Die genaue Umsetzung der Beschlüsse muss noch mit den Vereinen abgestimmt werden. Nach einer Bestandsaufnahme soll auch ermittelt werden, wo Geld benötigt wird. Genaueres folgt erst nach der Abstimmung mit dem DFB. Dies soll unter der Voraussetzung geschehen, dass sich die öffentliche Hand nicht zurückzieht.

Mit Bekanntgabe der Verabschiedung – zahlreiche Vereinsvertreter hatten die Gelegenheit genutzt und hatten über Seiten- und Hinterausgänge das Gebäude verlassen – löste sich die Menschenmenge vor dem Hotel schnell auf. Ob der großen Enttäuschung wollte man nicht weiter in der Kälte stehen.

Die Folgen

Das Gros der Fans zeigte sich enttäuscht über die Entscheidung, gab sich aber kämpferisch: „Wir sind nicht zufrieden mit dem Ergebnis, werden jetzt aber nicht in eine Komplettverweigerung verfallen“, so Marvin Kretzschmar. Die Politik ist wohl erst einmal aus dem Rennen und wird sich zurückziehen, das Vertrauen der Fans gegenüber den Vereinen allerdings auch. Ziel muss sein, auf sachlicher Ebene (ohne Druck von oben) den angegangenen Dialog weiterzuführen und soweit es geht zu gemeinsamen Lösungen zu kommen. Da die Mehrheit der Punkte schon heute Praxis ist, wird sich für Fans nicht viel ändern. Befürchtungen von willkürlichen Änderungen im Ticketkontingent und sogenannten Nacktkontrollen bleiben jedoch.
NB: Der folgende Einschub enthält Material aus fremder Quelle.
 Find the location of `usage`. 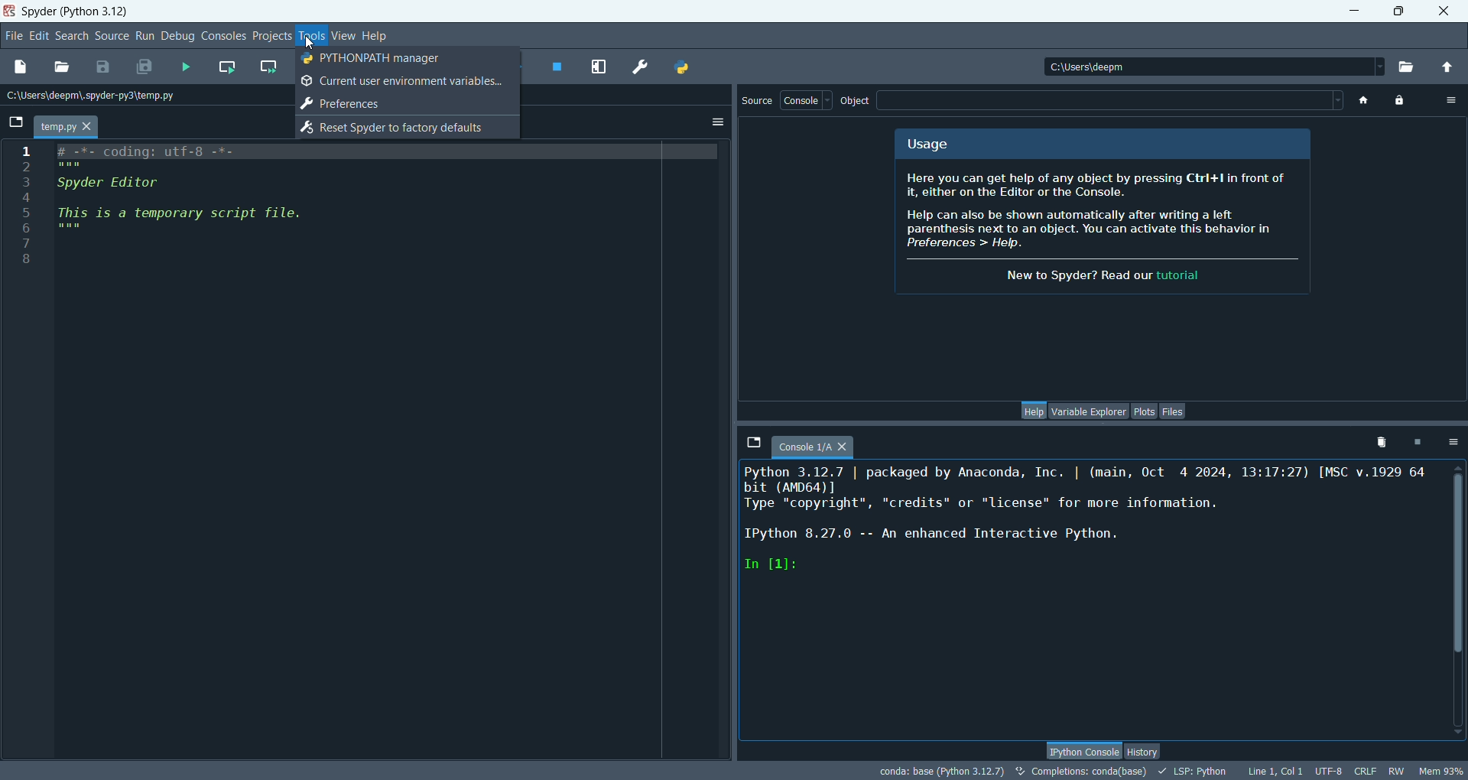

usage is located at coordinates (926, 145).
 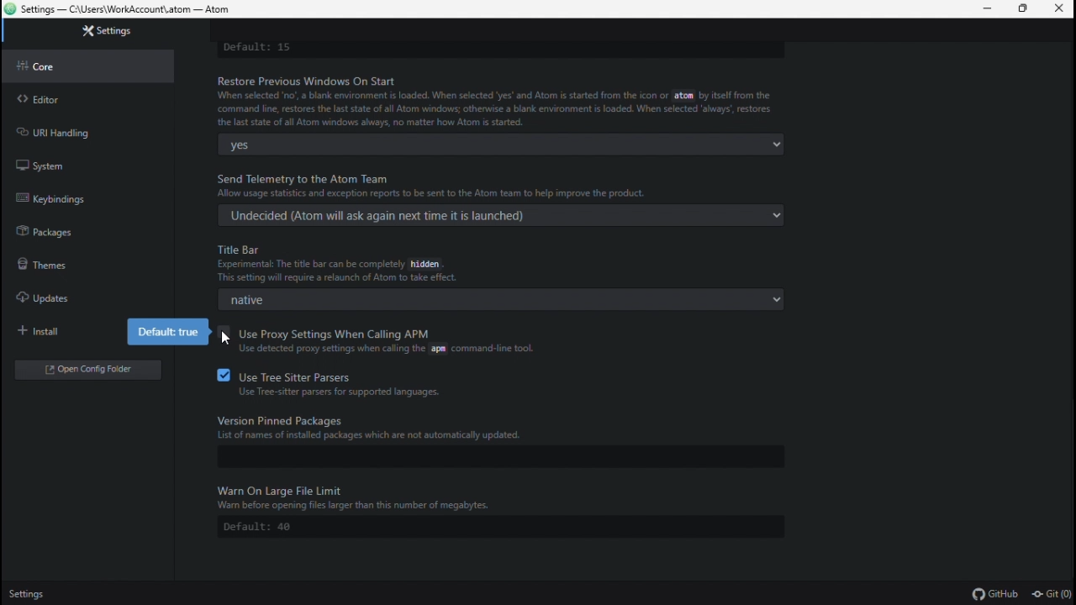 I want to click on Default: 15, so click(x=494, y=49).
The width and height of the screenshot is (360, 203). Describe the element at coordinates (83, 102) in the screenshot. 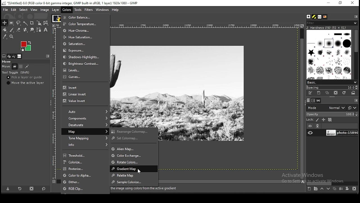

Gerade die abgesegneten erforderliche Schulungsmaßnahmen für Ordner und Kompetenzerweiterungen für Veranstaltungsleiter sowie Fanbeauftragte sind eine gute Optimierung im laufenden Spielbetrieb, die aber fast genauso ungeachtet blieben wie das angeregte Zertifikat „Stadionerlebnis“.